Surviving the smartphone switch: Japan’s Pictlink has 7M users



Japan is often considered ahead of its time in the mobile sector. There was particularly early development of advanced mobile features in its so-called ‘galapagos era’ when feature phones ruled the country. These phones had many services built in, with the most notable among them being i-mode’, provided by leading carrier NTT Docomo. But after Softbank first began selling the iPhone back in 2008, many feature phone services have been forced to switch to adapt.

Back in July, we wrote about a Japanese company called Furyu which has been an important player in Japan’s ‘kawaii’ culture. Furyu is behind many interesting mobile services, as well as ‘purikura’ machines or photo booths. In 2003, the company released ‘Rakupuri Shot’ (roughly translated as ‘easy printing shots’), enabling users to save photos that have been taken in photo booths. At the time, this free service allowed users to download only one photo, and it still had over three million users. According to the company, 90% of girls in both middle school and high school have used the service at least once.

Skip ahead to December of 2011 when Furyu released a smartphone app called Pictlink, a sort of an upgraded version of its photo-saving service previously offered on feature phones. The app was sort of a social network where girls could download photos taken at photo booths, but they could also upload and share photos taken on their mobiles. The company recently announced that this service’s registered users have surpassed the seven million mark, which is a very impressive total.

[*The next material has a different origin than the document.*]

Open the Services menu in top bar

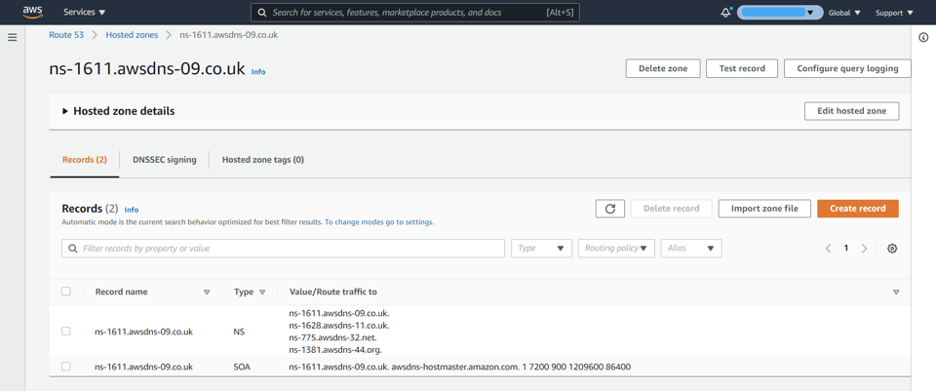(x=84, y=12)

In a recent update Pictlink added a new sorting feature, as well as resizable screen. Users can also learn about new photo booths available to try out. To save all photos on their phone, the app requires users to pay a monthly fee of 315 yen (or about $3.30). This may sound a bit costly, especially for younger kids. But typical photo booth users likely take many photos in the span of a month, and they are also comfortable with the concept of a monthly fee, having been introduced to paid downloads like ringtones and other digital contents since the times of feature phones.

Adapting from feature phones to smartphones is an obstacle that many mobile companies are facing these days, and so far it looks like Furyu is doing a good job. If you’d like to check out Pictlink, you can find it over on the App Store or on Google Play.